To cover the costs of making and distributing their excellent 2014 full-length E’rebody (reviewed in the April 24, 2014 Almanac Weekly), the chameleonic New Paltz prog-popsters Los Doggies availed themselves of a Kickstarter campaign, an online, crowdsourced fundraising blitz that usually involves incentivized donor levels. For example, a plebeian $10 donation might get you a download of the record and a sticker. At the Dr. and Mrs. Charles Oldthwaite Sustaining Partner level, you might get your likeness on the bass drumhead, a signed vinyl copy of the album and a sticker.
Kickstarter and all the crowdsourcing models are just a tube, you know. Two tubes, actually: one for Web communication and one for the homeward flow of monies. The hosts assume no responsibility for ensuring or enforcing fulfillment; that’s all on the integrity of the artist and the wisdom of the crowds, who reserve the right to break your knees if they don’t get their stickers. The system works?
Bands get creative with the tiers and their incentives: premium swag, in-house concerts for the Gold Circle supporter and so on. Los Doggies are such an irrepressibly creative and prolific bunch that they had no qualms about offering a premium-tier new original song about the donor, patron-style, like the Goldberg Variations (somewhat literally like the Goldberg Variations, as this is band with a greater-than-average attention to traditional counterpoint). Five donors took them up on it and, a little more than a year later, Los Doggies have packaged these five personalized odes as a new EP, Delano Park, available on Bandcamp.
Delano Park is about as rough on the edges as you’d expect a Kickstarter commission to be (E’rebody was decidedly not rough around the edges). The tracks sound a little roomy and home-recordy, but on the level of musical vision and execution, a) these fellows never skimp, and b) this is simply the most extravagant, delightful and fully realized chamber-pop music that this band has ever produced. To my ears, it is a genuine breakthrough for them compositionally. Where in the past the band has sounded like a somewhat comic and self-aware fusion of Nirvana and Zappa, Delano Park is more likely to strike you as a hard rock band’s elegant homage to the stacked harmonies of the Beach Boys (“The Long Island Sea”) and to the angular melodic genius of the Zombies (“Delano Park”). But these are Los Doggies: The frequent style and reference shifts, along with the wailing guitar solos, keep the bridge open to their past.

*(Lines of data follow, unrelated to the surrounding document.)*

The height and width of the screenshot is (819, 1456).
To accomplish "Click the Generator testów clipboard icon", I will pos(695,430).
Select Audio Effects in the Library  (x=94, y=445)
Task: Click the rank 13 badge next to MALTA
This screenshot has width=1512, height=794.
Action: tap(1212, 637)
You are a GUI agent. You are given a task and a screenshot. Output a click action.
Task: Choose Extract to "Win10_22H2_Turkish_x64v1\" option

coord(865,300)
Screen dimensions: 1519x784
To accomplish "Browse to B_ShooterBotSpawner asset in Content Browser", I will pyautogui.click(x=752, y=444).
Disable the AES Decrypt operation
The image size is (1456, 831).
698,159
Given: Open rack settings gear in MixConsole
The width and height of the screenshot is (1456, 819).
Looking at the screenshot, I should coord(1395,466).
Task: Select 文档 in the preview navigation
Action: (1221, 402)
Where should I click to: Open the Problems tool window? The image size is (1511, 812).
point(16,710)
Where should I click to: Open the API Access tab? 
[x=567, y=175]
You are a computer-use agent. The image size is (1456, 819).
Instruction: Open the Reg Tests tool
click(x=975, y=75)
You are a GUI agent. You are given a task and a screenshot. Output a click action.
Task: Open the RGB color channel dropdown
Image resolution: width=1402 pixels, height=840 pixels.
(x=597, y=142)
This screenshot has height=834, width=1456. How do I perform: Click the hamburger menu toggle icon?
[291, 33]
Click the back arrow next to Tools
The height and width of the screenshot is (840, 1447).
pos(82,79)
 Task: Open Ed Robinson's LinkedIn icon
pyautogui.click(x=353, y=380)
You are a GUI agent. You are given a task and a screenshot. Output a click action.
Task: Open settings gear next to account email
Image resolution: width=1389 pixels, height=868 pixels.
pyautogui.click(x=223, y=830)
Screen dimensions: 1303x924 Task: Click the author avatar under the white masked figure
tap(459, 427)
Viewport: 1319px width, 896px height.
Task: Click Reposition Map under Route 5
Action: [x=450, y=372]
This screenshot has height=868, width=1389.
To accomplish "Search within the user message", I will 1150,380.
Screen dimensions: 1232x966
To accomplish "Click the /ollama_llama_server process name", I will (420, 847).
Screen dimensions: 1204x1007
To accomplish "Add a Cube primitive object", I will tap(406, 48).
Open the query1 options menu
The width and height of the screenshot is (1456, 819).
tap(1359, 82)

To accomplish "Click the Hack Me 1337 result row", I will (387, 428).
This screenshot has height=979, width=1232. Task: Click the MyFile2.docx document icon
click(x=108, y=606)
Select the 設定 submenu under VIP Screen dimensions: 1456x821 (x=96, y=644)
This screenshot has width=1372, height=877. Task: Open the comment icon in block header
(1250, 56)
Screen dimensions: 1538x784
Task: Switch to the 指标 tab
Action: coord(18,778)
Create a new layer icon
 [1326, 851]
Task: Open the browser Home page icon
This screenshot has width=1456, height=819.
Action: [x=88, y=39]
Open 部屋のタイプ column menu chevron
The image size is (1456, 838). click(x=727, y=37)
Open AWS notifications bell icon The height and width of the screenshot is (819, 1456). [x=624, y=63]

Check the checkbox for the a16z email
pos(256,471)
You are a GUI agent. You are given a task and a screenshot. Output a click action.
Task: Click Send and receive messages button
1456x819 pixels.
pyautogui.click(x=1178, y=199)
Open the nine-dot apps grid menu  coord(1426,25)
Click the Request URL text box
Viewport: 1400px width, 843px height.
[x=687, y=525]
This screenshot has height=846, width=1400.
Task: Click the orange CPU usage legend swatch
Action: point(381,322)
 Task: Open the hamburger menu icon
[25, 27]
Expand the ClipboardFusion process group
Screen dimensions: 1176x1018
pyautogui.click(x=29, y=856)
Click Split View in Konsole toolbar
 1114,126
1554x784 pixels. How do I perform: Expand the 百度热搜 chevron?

The melodies are exquisite, the layers of arrangement translucent and airy, and the band’s always-eccentric singers positively croon this time out. It is an audacious and triumphant work of maximal do-it-yourself treacle pop. Of course, being Los Doggies, they’ve already followed Delano Park with a new single, but I am ignoring that for now and lingering on this pretty incredible bit of Kickstarter fulfillment that should not slip by unnoticed. Do yourself a favor: https://losdoggies.bandcamp.com/album/delano-park.
Los Doggies perform on their home stage – Snug Harbor in New Paltz – on Friday, July 17. Also on the bill is the complicated-to-categorize indie/jazz/folk/pop tap-dancing singer/songwriter Liana Gabel, for whom Los Doggies often supply bandmates.
Los Doggies & Liana Gabel, Friday, July 17, 11 p.m., Snug Harbor, 38 Main Street, New Paltz.